RWE-Co-Trainer Fuchs trifft auf Ex-Verein Hansa Rostock
Porträt
Er denkt gerne an seine Rostocker Zeit zurück: RWE-Co-Trainer Trainer Henri Fuchs will am Sonntag trotzdem einen Sieg gegen die Hansestädter einfahren. Foto: Sascha Fromm
Allein die erwarteten 12.000 Zuschauer dokumentieren: Das Spiel des FC Rot-Weiß gegen Rostock (Sonntag, 14 Uhr) ist kein alltägliches. Für Henri Fuchs ist es sogar etwas ganz Besonderes.
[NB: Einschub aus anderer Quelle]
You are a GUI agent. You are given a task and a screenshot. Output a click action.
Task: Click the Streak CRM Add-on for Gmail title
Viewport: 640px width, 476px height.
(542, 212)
Er trifft seine alte Liebe wieder.
Erfurt. "Ja", sagt er und lächelt gedankenverloren. "Bei Hansa hatte ich meine schönste Zeit." Zwölf Treffer steuerte Fuchs als 19-jähriger Jungspund in der letzten DDR-Oberliga-Saison zum Rostocker Meistertitel bei. Es folgte der Aufstieg in die 1. Bundesliga und mehrere Stationen. Seiner Heimatregion blieb der gebürtige Greifswalder jedoch verbunden und kehrte 1998 noch einmal für drei Serien zurück. Selbst der Umzug nach Erfurt, wo er seine Spielerkarriere ausklingen ließ und die Trainerlaufbahn begann, ließ den Kontakt zu ehemaligen Weggefährten wie Juri Schlünz oder Timo Lange nicht abreißen. Die erste Liebe vergisst man eben nicht. Am Sonntag nun steht er auf der anderen Seite. Fast 20 Jahre nach dem letzten Duell zwischen Rot-Weiß und Hansa in Erfurt (1:1 im Oktober 1990) muss der Co-Trainer die Sympathien für den alten Verein ausblenden. "Man muss das im Kopf trennen können - egal, was das Herz sagt", verrät Fuchs. Zumal seine Rot-Weißen den Sieg nötiger brauchen. "Die Rostocker haben ja schon drei Punkte im Sack." Der 3:0-Sieg am ersten Spieltag über Aalen hat Cheftrainer Stefan Emmerling in seiner Meinung bestätigt, dass Hansa zum Kreis der Aufstiegsanwärter gehört. "Aber ich bin auch von unserem Kader überzeugt", sagt er und berichtet von einer "gewissen Erleichterung", für die der 2:1-Testspiel-Erfolg über Hertha BSC in der Woche gesorgt hat. "Das hat uns allen gut getan. Dieses Selbstvertrauen gilt es jetzt zu nutzen." Die große Kulisse, darunter 3000 Hansa-Anhänger, soll zusätzlich beflügeln. Allerdings sind die personellen Sorgen größer geworden. Zu den Langzeitverletzten (Becker, Pagenburg, Handke, Drexler) gesellte sich Humbert. Anhaltende Kniebeschwerden zwingen den Franzosen dazu, sich operieren zu lassen. Zudem sind Weidlich (Adduktorenprobleme) und El Haj Ali (Fersenprellung) angeschlagen. Über ihren Einsatz kann erst kurzfristig entschieden werden. Alternativen sind Hauswald sowie Smisek oder Semmer. "Sie haben ihre Sache gegen Hertha nach ihren Einwechslungen ordentlich gemacht", lobt Emmerling.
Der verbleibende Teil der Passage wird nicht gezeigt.